▶ Exercise requirements:
(a) In the court opinion, who owns the Class C stock of Trenton-New Brunswick Theatres Company?
(b) Duplicate the stretch of the court opinion from "The agreement here" through "Theatre Building Company.".

▶ Text to read:
* start *
Long Park, Inc. v. Trenton-New Brunswick Theatres Co.

272 A.D.2d 902

This text of 272 A.D.2d 902 (Long Park, Inc. v. Trenton-New Brunswick Theatres Co.) is published on Counsel Stack Legal Research, covering Appellate Division of the Supreme Court of the State of New York primary law. Counsel Stack provides free access to over 12 million legal documents including statutes, case law, regulations, and constitutions.

Bluebook
Long Park, Inc. v. Trenton-New Brunswick Theatres Co., 272 A.D.2d 902 (N.Y. Ct. App. 1947).

Opinion

Peck, J.

(dissenting). Although this action was instituted for an injunction and accounting, at trial the action took on the character of a suit for a declaratory judgment as to. the legality of certain provisions of an agreement between the parties. The trial court decided the case on that basis, and the appeal has been argued on that assumption. We deem it appropriate, therefore, to pass upon the legality of the agreement as the question is submitted. That question, as succinctly stated by the trial court in its opinion, is whether, on its face, and unrelated to any actual or pending corporate action, the challenged portions of the agreement offend public policy as declared in section 27 of the General Corporation Law of the State of New- York, which provides that The business of a corporation shall be managed by its board of directors * * • .”

The agreement here is an agreement between all the stockholders of Trenton-New Brunswick Theatres Company governing their relationship and the operation and management of the corporation. The corporation has 1,000 shares of stock, divided into four classes of 250 shares each, described as Class A-l, Class A-2, Class B and Class C stock. Each class of stock is given the sole and exclusive right to name one of the four directors. At the time of making the agreement and at the present time, the Class A-l and Class A-2 stock were and are owned by defendant B. F. Keith Corporation (hereinafter referred to as Keith), the Class B stock was and is owned by plaintiff Long Park, Inc., and the Class C stock was and is owned by defendant Trenton Theatre Building Company.

The parts of the agreement under attack provide that for its term of nineteen years the holders from time to time of the Class A-l and Class A-2 stock shall designate the management of the corporation, unless and until the management is changed as otherwise provided in the agreement. The management is given full authority and power to supervise and direct the operation and management of all theatres, including authority to buy and book all pictures and entertainment, to designate and change the entertainment policy and scale of admissions, to select, direct and discharge all personnel, to do any and all other acts and things which are customary in connection with the management of theatres, and to carry out such policies or projects as the board of directors of the corporation or its subsidiaries may approve.

The only provision for changing the management is that the holders of a majority of the B stock and a- majority of the C stock, jointly, may at any time and from time to time, during the term of the agreement, submit to the American [903]*903Arbitration Association the question as to whether or not the management should be changed from management by the holders of the A-l and A-2 stock to management by the holders of the B and C stock jointly. Such question shall be settled by arbitration in accordance with the rules of the American Arbitration Association. In event of change, all the foregoing rights, privileges and obligations of the management become vested in the holders of the B and C stock. The only way that such management can in turn be changed is by the American Arbitration Association on petition of the holders of the A-l and A-2 stock, in which event the management may be turned back again, and so on.
* end *
▶ Supplied material:
* start *
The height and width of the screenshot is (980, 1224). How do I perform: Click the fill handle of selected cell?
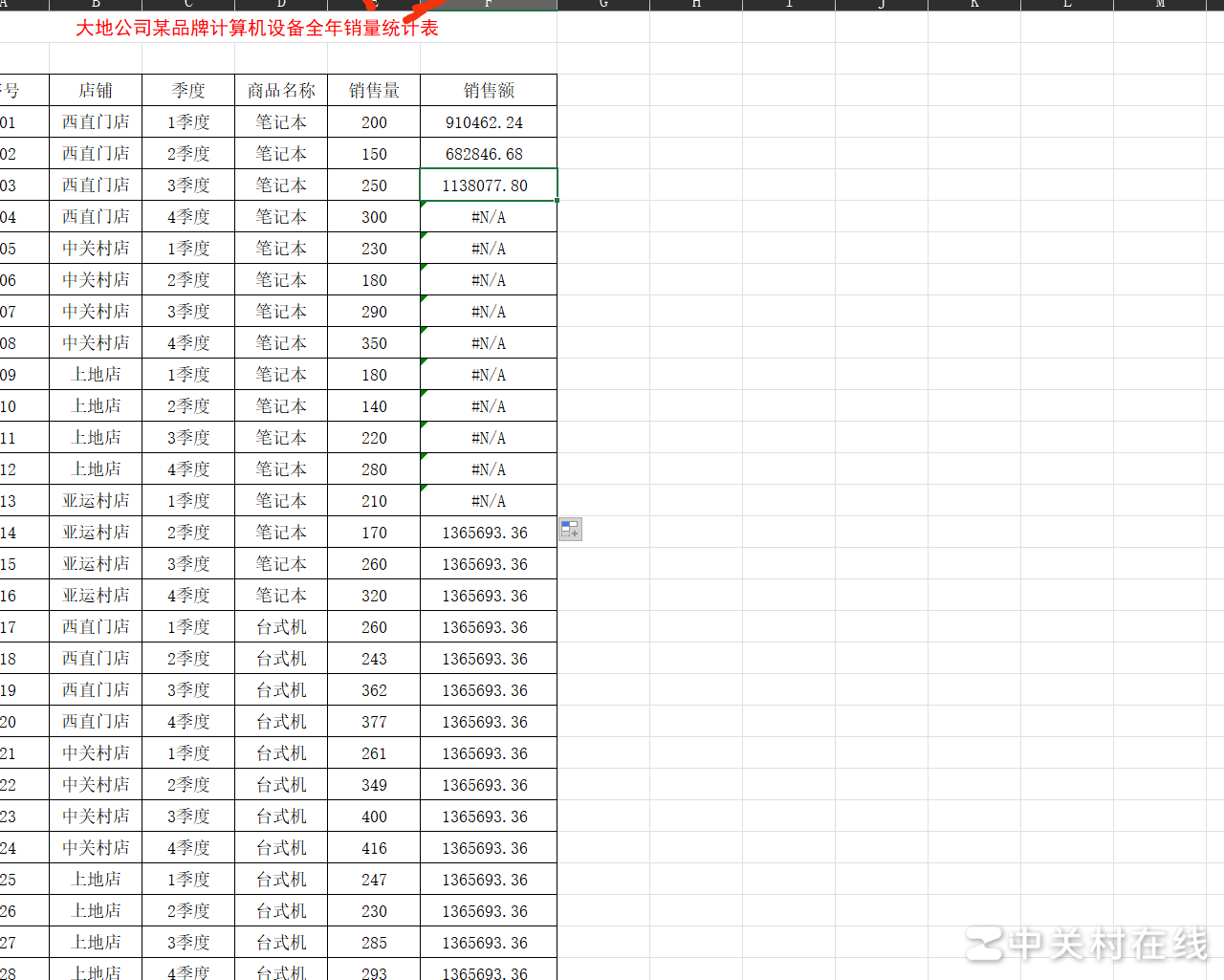coord(557,201)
* end *
▶ The answers:
(a) Defendant Trenton Theatre Building Company owns the Class C stock.

(b)
The agreement here is an agreement between all the stockholders of Trenton-New Brunswick Theatres Company governing their relationship and the operation and management of the corporation. The corporation has 1,000 shares of stock, divided into four classes of 250 shares each, described as Class A-l, Class A-2, Class B and Class C stock. Each class of stock is given the sole and exclusive right to name one of the four directors. At the time of making the agreement and at the present time, the Class A-l and Class A-2 stock were and are owned by defendant B. F. Keith Corporation (hereinafter referred to as Keith), the Class B stock was and is owned by plaintiff Long Park, Inc., and the Class C stock was and is owned by defendant Trenton Theatre Building Company.